(Seu objetivo)
Como fica em inglês a frase "A baixa autoestima e a vitimização impossibilitam a satisfação e tornam a pessoa dependente emocionalmente.", do texto sobre trauma?

O trauma é a causa do sofrimento mais negada, ignorada, pouco entendida, confundida e malcurada, atesta um dos maiores especialistas no assunto, o médico e terapeuta norte-americano Peter Levine. Apesar de o ser humano ser biologicamente programado para experimentar, suportar e sobreviver a rejeições, lidar com esse tipo de sentimento, principalmente na infância, pode gerar feridas psicológicas que v ão acompanhar a vítima até a fase adulta.

No livro “Emotional First Aid” (“Primeiros Socorros Emocionais”, em tradução livre do inglês), o psicólogo norte-americano Guy Winch mostra, com estudos feitos usando exames de ressonância magnética, que a dor da rejeição ativa no cérebro as mesmas áreas que a dor física. Esse tipo de marca, segundo a coach e educadora Suely Buriasco, pode criar feridas profundas que prolongam o sofrimento pela vida inteira. “A baixa autoestima e a vitimização impossibilitam a satisfação e tornam a pessoa dependente emocionalmente. O pior é que essas pessoas acabam acreditando que não merecem nada de bom e se submetem a todo tipo de atrocidade e exploração”, diz.

De acordo com a Associação Brasileira do Trauma, esse tipo de abalo psicológico nem sempre tem associações óbvias com o evento gerador (como no caso de um assalto ou sequestro), mas pode vir da uma resposta do sistema nervoso ao acontecimento. Quando a pessoa não tem condições de reagir a um perigo, a resposta fica “incompleta”, o sistema nervoso se desorganiza, e aí o trauma se instala.</CW>
Recentemente, um casal foi condenado a mais de 30 anos de prisão em São Paulo por agredir e torturar uma criança de 10 anos. Por quatro anos seguidos, a garota teve a língua cortada, as unhas arrancadas, o corpo ferido por não “realizar direito as atividades domésticas” e por se referir à progenitora como “mãe”.

(Dados de ancoragem por coordenadas de pixel)
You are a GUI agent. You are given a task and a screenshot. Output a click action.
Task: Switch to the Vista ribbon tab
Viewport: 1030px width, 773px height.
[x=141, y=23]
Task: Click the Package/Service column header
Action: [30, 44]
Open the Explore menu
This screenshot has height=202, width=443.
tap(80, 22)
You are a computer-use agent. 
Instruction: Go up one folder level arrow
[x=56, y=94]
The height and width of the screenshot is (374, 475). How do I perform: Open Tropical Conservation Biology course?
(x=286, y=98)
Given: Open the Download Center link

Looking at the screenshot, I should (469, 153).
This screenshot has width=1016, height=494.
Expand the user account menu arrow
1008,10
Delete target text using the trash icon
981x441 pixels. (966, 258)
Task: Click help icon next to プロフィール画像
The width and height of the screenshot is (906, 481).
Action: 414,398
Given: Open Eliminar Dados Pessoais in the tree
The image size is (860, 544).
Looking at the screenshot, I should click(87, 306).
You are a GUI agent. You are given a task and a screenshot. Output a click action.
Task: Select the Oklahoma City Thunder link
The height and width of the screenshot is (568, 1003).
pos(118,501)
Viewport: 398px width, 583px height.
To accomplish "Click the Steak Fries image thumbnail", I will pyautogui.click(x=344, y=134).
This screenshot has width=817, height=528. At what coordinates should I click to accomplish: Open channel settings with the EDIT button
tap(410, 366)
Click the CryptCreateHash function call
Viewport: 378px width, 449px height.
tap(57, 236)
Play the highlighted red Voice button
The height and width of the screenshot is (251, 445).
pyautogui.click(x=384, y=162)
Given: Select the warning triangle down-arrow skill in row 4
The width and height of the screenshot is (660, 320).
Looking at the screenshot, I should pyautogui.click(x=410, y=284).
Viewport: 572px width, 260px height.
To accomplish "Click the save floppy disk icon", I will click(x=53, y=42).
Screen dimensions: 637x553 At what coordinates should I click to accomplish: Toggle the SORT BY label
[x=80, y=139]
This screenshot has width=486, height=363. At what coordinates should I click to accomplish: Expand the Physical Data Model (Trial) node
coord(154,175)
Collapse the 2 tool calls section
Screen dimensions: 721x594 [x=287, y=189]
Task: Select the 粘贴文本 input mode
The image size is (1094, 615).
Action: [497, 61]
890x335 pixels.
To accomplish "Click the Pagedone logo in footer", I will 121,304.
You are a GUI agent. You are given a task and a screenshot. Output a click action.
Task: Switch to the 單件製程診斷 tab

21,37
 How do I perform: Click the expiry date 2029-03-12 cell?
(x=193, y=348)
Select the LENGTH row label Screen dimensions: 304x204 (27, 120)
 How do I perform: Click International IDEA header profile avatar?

(Resposta ao exercício)
Low self-esteem and victimization make satisfaction impossible and make the person emotionally dependent.